- [TASK BRIEF] In the material below, find the line with "Click muted mic" and the line with "Click the cube", then output those two lines and every line between them, exactly.

- [DATASET ENTRIES]

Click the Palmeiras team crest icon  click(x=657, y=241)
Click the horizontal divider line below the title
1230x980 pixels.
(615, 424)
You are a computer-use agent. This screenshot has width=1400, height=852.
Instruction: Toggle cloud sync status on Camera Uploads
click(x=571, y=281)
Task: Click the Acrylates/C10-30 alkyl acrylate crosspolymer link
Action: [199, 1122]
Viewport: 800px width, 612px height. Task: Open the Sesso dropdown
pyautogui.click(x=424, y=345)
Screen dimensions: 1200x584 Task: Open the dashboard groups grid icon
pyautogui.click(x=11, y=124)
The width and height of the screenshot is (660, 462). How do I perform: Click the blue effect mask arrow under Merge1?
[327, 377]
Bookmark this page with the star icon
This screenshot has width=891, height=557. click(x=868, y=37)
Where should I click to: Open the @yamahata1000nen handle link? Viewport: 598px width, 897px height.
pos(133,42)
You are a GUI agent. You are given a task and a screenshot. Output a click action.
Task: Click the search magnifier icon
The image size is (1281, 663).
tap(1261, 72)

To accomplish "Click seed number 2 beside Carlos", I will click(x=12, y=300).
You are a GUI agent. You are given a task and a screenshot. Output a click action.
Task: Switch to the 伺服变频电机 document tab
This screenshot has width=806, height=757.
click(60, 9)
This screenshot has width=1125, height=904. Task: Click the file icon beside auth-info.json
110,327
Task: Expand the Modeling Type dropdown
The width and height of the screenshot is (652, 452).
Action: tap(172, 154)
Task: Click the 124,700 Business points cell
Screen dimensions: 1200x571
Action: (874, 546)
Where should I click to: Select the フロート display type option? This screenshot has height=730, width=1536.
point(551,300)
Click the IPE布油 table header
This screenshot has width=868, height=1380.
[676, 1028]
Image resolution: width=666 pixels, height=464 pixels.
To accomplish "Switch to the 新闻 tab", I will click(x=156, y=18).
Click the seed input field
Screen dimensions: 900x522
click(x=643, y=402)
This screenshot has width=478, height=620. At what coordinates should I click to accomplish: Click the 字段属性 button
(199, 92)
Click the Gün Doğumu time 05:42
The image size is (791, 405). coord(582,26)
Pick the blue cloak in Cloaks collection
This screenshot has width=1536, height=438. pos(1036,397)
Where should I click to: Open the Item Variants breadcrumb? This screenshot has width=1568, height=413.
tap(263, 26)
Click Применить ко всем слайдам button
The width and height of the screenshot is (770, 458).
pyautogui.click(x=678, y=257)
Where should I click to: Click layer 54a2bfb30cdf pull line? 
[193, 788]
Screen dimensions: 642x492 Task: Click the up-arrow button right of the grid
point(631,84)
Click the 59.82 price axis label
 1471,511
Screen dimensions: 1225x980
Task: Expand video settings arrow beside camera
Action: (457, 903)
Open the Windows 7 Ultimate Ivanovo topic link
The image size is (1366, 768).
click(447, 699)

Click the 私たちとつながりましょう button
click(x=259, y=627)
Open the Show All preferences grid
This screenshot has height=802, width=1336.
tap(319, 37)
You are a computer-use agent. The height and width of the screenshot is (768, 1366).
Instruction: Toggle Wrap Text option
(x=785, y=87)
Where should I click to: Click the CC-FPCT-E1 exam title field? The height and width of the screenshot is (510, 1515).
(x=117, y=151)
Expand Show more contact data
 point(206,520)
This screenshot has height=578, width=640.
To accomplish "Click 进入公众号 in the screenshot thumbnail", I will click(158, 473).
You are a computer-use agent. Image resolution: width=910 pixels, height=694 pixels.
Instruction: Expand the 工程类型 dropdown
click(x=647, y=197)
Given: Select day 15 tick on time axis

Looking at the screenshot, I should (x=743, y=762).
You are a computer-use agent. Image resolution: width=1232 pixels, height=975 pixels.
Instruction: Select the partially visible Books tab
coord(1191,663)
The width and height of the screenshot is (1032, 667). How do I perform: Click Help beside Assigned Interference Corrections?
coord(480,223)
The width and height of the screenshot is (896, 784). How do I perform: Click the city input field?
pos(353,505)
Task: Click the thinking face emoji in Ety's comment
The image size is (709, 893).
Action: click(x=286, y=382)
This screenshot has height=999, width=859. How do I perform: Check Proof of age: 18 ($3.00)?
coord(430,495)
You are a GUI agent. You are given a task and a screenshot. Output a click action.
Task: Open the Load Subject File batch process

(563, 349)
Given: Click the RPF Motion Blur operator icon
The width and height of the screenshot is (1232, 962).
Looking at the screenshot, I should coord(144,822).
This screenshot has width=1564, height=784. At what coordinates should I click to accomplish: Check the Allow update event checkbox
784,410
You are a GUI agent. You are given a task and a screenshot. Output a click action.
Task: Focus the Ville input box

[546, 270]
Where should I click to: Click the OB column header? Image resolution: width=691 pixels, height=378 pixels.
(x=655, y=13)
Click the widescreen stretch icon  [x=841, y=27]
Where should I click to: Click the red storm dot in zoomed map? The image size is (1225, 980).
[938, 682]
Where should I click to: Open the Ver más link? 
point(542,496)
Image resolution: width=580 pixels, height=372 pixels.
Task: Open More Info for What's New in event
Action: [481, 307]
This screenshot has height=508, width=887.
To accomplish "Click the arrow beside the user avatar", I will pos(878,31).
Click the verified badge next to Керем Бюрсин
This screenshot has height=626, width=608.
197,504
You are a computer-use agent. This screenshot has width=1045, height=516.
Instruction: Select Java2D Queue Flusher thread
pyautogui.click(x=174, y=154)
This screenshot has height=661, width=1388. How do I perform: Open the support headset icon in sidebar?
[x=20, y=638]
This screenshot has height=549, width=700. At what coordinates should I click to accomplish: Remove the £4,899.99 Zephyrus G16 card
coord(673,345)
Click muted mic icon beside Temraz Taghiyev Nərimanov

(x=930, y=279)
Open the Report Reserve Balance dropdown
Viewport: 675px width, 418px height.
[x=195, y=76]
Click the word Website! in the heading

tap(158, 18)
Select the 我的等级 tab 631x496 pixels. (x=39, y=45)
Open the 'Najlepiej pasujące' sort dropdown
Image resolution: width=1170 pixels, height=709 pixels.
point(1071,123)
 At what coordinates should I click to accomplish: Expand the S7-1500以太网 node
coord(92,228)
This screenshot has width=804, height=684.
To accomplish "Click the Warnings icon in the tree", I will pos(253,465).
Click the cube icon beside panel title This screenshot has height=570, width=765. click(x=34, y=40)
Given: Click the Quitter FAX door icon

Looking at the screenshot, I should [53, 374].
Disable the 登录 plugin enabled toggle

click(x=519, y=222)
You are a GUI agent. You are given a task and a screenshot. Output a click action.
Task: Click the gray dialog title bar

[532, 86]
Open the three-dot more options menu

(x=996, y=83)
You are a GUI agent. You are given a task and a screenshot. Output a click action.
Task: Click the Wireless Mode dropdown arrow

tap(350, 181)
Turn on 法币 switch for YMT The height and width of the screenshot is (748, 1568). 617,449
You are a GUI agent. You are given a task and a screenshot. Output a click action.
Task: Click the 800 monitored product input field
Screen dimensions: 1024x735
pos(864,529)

- [WRITTEN SOLUTION]
Click muted mic icon beside Temraz Taghiyev Nərimanov

(x=930, y=279)
Open the Report Reserve Balance dropdown
Viewport: 675px width, 418px height.
[x=195, y=76]
Click the word Website! in the heading

tap(158, 18)
Select the 我的等级 tab 631x496 pixels. (x=39, y=45)
Open the 'Najlepiej pasujące' sort dropdown
Image resolution: width=1170 pixels, height=709 pixels.
point(1071,123)
 At what coordinates should I click to accomplish: Expand the S7-1500以太网 node
coord(92,228)
This screenshot has width=804, height=684.
To accomplish "Click the Warnings icon in the tree", I will pos(253,465).
Click the cube icon beside panel title This screenshot has height=570, width=765. click(x=34, y=40)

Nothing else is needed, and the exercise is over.